**PASSAGE SHOWN**
....

The Temple House Vanishing by Rachel Donohue is this weekend's Irish Times book offer at Eason. When you buy tomorrow's paper, you can also purchsse the acclaimed debut thriller for only €4.99, a saving of €7. To whet your appetitte, here is our review and Rachel's essay on being a teenage girl in Ireland in the early 1990s.
In tomorrow’s books pages, Kevin Barry discusses his new short story collection with Keith Duggan. Reviews feature Robert Gerwarth on Margaret MacMillan’s War: How Conflict Shaped Us; Catherine Conroy Love by Roddy Doyle; Kevin O’Sullivan on Climate Change and the Nation State: The Realist Case by Anatol Lieven and False Alarm: How Climate Change Panic Costs Us Trillions, Hurts the Poor, and Fails to Fix the Planet by Bjorn Lomborg; Barry Pierce on Ghosts by Dolly Alderton; Paschal Donohoe on Britain and Europe in a Troubled World by Vernon Bogdano; Chris Cusack on The Darkness Echoing by Gillian O’Brien; Martina Evans on the best new poetry; and Sarah Gilmartin on Hag: Forgotten Folktales Retold, edited by Carolyne Larrington.

....

**DATA EXTRACT**

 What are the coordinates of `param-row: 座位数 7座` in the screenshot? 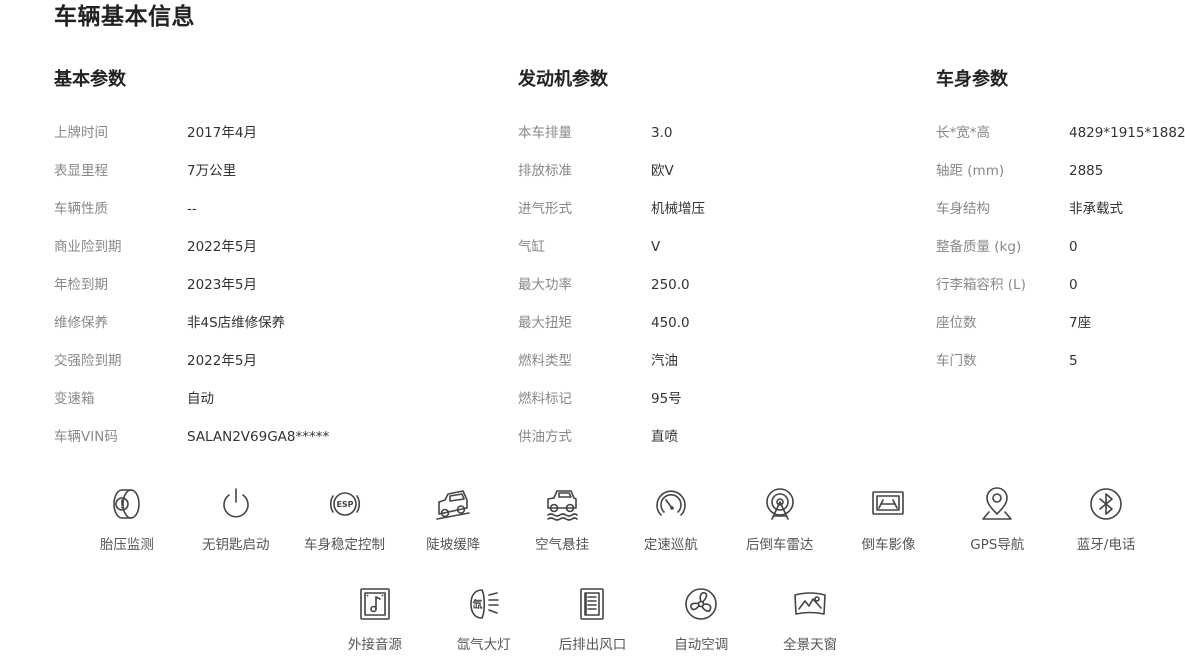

....

**PROBLEM DETAILS**
Please duplicate the books-page announcement in full, word for word. Nothing in the listing is needed here.

**SOLUTION FOR THIS PROBLEM**
The Temple House Vanishing by Rachel Donohue is this weekend's Irish Times book offer at Eason. When you buy tomorrow's paper, you can also purchsse the acclaimed debut thriller for only €4.99, a saving of €7. To whet your appetitte, here is our review and Rachel's essay on being a teenage girl in Ireland in the early 1990s.
In tomorrow’s books pages, Kevin Barry discusses his new short story collection with Keith Duggan. Reviews feature Robert Gerwarth on Margaret MacMillan’s War: How Conflict Shaped Us; Catherine Conroy Love by Roddy Doyle; Kevin O’Sullivan on Climate Change and the Nation State: The Realist Case by Anatol Lieven and False Alarm: How Climate Change Panic Costs Us Trillions, Hurts the Poor, and Fails to Fix the Planet by Bjorn Lomborg; Barry Pierce on Ghosts by Dolly Alderton; Paschal Donohoe on Britain and Europe in a Troubled World by Vernon Bogdano; Chris Cusack on The Darkness Echoing by Gillian O’Brien; Martina Evans on the best new poetry; and Sarah Gilmartin on Hag: Forgotten Folktales Retold, edited by Carolyne Larrington.